PROBLEM TO SOLVE. Give back the full set of entries exactly, keeping each line intact.
────────────────────
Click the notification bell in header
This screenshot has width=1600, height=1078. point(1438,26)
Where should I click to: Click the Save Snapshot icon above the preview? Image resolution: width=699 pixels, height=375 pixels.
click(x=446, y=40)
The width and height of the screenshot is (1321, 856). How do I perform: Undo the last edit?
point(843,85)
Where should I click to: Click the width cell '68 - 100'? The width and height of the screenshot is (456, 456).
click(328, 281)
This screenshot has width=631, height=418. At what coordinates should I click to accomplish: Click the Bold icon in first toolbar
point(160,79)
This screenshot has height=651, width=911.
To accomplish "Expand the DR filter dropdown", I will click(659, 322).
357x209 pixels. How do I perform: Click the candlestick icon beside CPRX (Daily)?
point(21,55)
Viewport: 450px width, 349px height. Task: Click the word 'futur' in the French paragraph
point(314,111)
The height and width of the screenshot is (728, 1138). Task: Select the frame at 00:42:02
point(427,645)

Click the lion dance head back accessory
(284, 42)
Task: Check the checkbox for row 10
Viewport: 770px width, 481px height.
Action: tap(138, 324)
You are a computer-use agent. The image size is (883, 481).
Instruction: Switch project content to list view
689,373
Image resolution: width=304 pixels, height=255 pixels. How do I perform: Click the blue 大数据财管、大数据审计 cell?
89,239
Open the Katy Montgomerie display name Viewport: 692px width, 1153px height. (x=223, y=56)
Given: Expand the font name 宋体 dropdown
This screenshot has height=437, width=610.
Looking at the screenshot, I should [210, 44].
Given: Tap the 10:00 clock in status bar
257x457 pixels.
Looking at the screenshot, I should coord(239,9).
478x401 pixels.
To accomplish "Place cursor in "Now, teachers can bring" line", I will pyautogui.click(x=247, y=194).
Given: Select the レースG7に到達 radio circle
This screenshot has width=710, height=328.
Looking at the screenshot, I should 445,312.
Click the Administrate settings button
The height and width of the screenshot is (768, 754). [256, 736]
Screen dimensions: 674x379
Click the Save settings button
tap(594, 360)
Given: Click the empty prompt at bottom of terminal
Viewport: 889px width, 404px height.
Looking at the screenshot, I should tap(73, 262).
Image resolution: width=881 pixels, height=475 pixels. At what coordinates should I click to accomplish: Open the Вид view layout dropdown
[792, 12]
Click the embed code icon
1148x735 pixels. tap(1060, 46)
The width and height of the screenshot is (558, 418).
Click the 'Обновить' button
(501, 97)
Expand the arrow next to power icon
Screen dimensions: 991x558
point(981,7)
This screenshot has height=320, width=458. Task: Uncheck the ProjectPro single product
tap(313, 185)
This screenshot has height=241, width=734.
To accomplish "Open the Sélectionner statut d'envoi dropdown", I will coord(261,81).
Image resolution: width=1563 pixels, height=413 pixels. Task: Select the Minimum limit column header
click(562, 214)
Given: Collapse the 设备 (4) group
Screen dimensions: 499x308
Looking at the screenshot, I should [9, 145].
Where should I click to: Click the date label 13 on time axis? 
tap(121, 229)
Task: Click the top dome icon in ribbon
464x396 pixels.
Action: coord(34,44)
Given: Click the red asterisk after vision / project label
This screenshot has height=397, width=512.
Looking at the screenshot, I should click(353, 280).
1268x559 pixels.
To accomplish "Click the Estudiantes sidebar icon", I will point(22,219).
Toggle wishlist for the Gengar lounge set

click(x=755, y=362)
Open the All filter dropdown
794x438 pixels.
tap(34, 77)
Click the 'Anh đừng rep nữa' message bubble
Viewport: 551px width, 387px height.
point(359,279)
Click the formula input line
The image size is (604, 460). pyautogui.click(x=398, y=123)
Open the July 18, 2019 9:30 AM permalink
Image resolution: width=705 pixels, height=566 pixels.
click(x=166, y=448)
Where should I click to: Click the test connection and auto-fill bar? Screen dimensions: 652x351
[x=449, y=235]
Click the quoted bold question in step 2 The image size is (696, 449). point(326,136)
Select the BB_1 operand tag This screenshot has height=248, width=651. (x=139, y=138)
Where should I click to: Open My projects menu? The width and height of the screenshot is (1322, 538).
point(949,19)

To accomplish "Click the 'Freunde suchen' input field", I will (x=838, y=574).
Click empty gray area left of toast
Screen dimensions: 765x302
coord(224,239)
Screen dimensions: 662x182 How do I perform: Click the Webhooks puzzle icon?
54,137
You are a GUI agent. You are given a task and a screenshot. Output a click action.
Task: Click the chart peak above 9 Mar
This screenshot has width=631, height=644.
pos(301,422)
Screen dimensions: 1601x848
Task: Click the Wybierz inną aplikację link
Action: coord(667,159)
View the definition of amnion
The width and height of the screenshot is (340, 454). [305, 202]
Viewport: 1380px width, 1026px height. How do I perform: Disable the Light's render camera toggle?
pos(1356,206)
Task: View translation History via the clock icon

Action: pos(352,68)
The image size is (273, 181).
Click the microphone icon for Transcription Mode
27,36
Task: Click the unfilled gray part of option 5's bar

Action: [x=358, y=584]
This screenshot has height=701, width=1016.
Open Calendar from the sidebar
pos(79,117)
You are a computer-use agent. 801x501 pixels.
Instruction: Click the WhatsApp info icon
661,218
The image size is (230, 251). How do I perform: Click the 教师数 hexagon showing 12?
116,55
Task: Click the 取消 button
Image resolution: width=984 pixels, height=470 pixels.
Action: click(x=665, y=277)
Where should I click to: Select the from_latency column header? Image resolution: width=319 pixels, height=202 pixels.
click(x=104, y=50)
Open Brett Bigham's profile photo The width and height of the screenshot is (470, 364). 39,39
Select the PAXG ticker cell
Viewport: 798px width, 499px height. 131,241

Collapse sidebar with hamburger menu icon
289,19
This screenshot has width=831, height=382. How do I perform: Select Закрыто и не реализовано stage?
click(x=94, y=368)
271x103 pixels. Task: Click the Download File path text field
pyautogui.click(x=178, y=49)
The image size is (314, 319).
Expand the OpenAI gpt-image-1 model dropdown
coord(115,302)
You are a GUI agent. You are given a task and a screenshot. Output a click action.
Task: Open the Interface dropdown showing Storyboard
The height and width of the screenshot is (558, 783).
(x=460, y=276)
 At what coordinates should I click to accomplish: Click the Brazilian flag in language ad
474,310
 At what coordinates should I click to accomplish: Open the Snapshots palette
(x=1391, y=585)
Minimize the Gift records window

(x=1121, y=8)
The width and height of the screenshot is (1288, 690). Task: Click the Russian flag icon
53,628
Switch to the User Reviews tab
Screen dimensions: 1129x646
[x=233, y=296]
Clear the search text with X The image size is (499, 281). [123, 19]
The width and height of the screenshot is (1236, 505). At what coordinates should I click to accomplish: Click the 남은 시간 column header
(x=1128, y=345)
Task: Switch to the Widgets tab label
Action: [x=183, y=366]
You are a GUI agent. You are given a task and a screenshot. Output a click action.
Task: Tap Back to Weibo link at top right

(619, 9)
────────────────────
TASK SOLUTION.
Click the notification bell in header
This screenshot has width=1600, height=1078. point(1438,26)
Where should I click to: Click the Save Snapshot icon above the preview? Image resolution: width=699 pixels, height=375 pixels.
click(x=446, y=40)
The width and height of the screenshot is (1321, 856). How do I perform: Undo the last edit?
point(843,85)
Where should I click to: Click the width cell '68 - 100'? The width and height of the screenshot is (456, 456).
click(328, 281)
This screenshot has width=631, height=418. At what coordinates should I click to accomplish: Click the Bold icon in first toolbar
point(160,79)
This screenshot has height=651, width=911.
To accomplish "Expand the DR filter dropdown", I will click(659, 322).
357x209 pixels. How do I perform: Click the candlestick icon beside CPRX (Daily)?
point(21,55)
Viewport: 450px width, 349px height. Task: Click the word 'futur' in the French paragraph
point(314,111)
The height and width of the screenshot is (728, 1138). Task: Select the frame at 00:42:02
point(427,645)

Click the lion dance head back accessory
(284, 42)
Task: Check the checkbox for row 10
Viewport: 770px width, 481px height.
Action: tap(138, 324)
You are a computer-use agent. The image size is (883, 481).
Instruction: Switch project content to list view
689,373
Image resolution: width=304 pixels, height=255 pixels. How do I perform: Click the blue 大数据财管、大数据审计 cell?
89,239
Open the Katy Montgomerie display name Viewport: 692px width, 1153px height. (x=223, y=56)
Given: Expand the font name 宋体 dropdown
This screenshot has height=437, width=610.
Looking at the screenshot, I should [210, 44].
Given: Tap the 10:00 clock in status bar
257x457 pixels.
Looking at the screenshot, I should coord(239,9).
478x401 pixels.
To accomplish "Place cursor in "Now, teachers can bring" line", I will pyautogui.click(x=247, y=194).
Given: Select the レースG7に到達 radio circle
This screenshot has width=710, height=328.
Looking at the screenshot, I should 445,312.
Click the Administrate settings button
The height and width of the screenshot is (768, 754). [256, 736]
Screen dimensions: 674x379
Click the Save settings button
tap(594, 360)
Given: Click the empty prompt at bottom of terminal
Viewport: 889px width, 404px height.
Looking at the screenshot, I should tap(73, 262).
Image resolution: width=881 pixels, height=475 pixels. At what coordinates should I click to accomplish: Open the Вид view layout dropdown
[792, 12]
Click the embed code icon
1148x735 pixels. tap(1060, 46)
The width and height of the screenshot is (558, 418).
Click the 'Обновить' button
(501, 97)
Expand the arrow next to power icon
Screen dimensions: 991x558
point(981,7)
This screenshot has height=320, width=458. Task: Uncheck the ProjectPro single product
tap(313, 185)
This screenshot has height=241, width=734.
To accomplish "Open the Sélectionner statut d'envoi dropdown", I will coord(261,81).
Image resolution: width=1563 pixels, height=413 pixels. Task: Select the Minimum limit column header
click(562, 214)
Given: Collapse the 设备 (4) group
Screen dimensions: 499x308
Looking at the screenshot, I should [9, 145].
Where should I click to: Click the date label 13 on time axis? 
tap(121, 229)
Task: Click the top dome icon in ribbon
464x396 pixels.
Action: coord(34,44)
Given: Click the red asterisk after vision / project label
This screenshot has height=397, width=512.
Looking at the screenshot, I should click(353, 280).
1268x559 pixels.
To accomplish "Click the Estudiantes sidebar icon", I will point(22,219).
Toggle wishlist for the Gengar lounge set

click(x=755, y=362)
Open the All filter dropdown
794x438 pixels.
tap(34, 77)
Click the 'Anh đừng rep nữa' message bubble
Viewport: 551px width, 387px height.
point(359,279)
Click the formula input line
The image size is (604, 460). pyautogui.click(x=398, y=123)
Open the July 18, 2019 9:30 AM permalink
Image resolution: width=705 pixels, height=566 pixels.
click(x=166, y=448)
Where should I click to: Click the test connection and auto-fill bar? Screen dimensions: 652x351
[x=449, y=235]
Click the quoted bold question in step 2 The image size is (696, 449). point(326,136)
Select the BB_1 operand tag This screenshot has height=248, width=651. (x=139, y=138)
Where should I click to: Open My projects menu? The width and height of the screenshot is (1322, 538).
point(949,19)

To accomplish "Click the 'Freunde suchen' input field", I will (x=838, y=574).
Click empty gray area left of toast
Screen dimensions: 765x302
coord(224,239)
Screen dimensions: 662x182 How do I perform: Click the Webhooks puzzle icon?
54,137
You are a GUI agent. You are given a task and a screenshot. Output a click action.
Task: Click the chart peak above 9 Mar
This screenshot has width=631, height=644.
pos(301,422)
Screen dimensions: 1601x848
Task: Click the Wybierz inną aplikację link
Action: coord(667,159)
View the definition of amnion
The width and height of the screenshot is (340, 454). [305, 202]
Viewport: 1380px width, 1026px height. How do I perform: Disable the Light's render camera toggle?
pos(1356,206)
Task: View translation History via the clock icon

Action: pos(352,68)
The image size is (273, 181).
Click the microphone icon for Transcription Mode
27,36
Task: Click the unfilled gray part of option 5's bar

Action: [x=358, y=584]
This screenshot has height=701, width=1016.
Open Calendar from the sidebar
pos(79,117)
You are a computer-use agent. 801x501 pixels.
Instruction: Click the WhatsApp info icon
661,218
The image size is (230, 251). How do I perform: Click the 教师数 hexagon showing 12?
116,55
Task: Click the 取消 button
Image resolution: width=984 pixels, height=470 pixels.
Action: click(x=665, y=277)
Where should I click to: Select the from_latency column header? Image resolution: width=319 pixels, height=202 pixels.
click(x=104, y=50)
Open Brett Bigham's profile photo The width and height of the screenshot is (470, 364). 39,39
Select the PAXG ticker cell
Viewport: 798px width, 499px height. 131,241

Collapse sidebar with hamburger menu icon
289,19
This screenshot has width=831, height=382. How do I perform: Select Закрыто и не реализовано stage?
click(x=94, y=368)
271x103 pixels. Task: Click the Download File path text field
pyautogui.click(x=178, y=49)
The image size is (314, 319).
Expand the OpenAI gpt-image-1 model dropdown
coord(115,302)
You are a GUI agent. You are given a task and a screenshot. Output a click action.
Task: Open the Interface dropdown showing Storyboard
The height and width of the screenshot is (558, 783).
(x=460, y=276)
 At what coordinates should I click to accomplish: Click the Brazilian flag in language ad
474,310
 At what coordinates should I click to accomplish: Open the Snapshots palette
(x=1391, y=585)
Minimize the Gift records window

(x=1121, y=8)
The width and height of the screenshot is (1288, 690). Task: Click the Russian flag icon
53,628
Switch to the User Reviews tab
Screen dimensions: 1129x646
[x=233, y=296]
Clear the search text with X The image size is (499, 281). [123, 19]
The width and height of the screenshot is (1236, 505). At what coordinates should I click to accomplish: Click the 남은 시간 column header
(x=1128, y=345)
Task: Switch to the Widgets tab label
Action: [x=183, y=366]
You are a GUI agent. You are given a task and a screenshot. Output a click action.
Task: Tap Back to Weibo link at top right

(619, 9)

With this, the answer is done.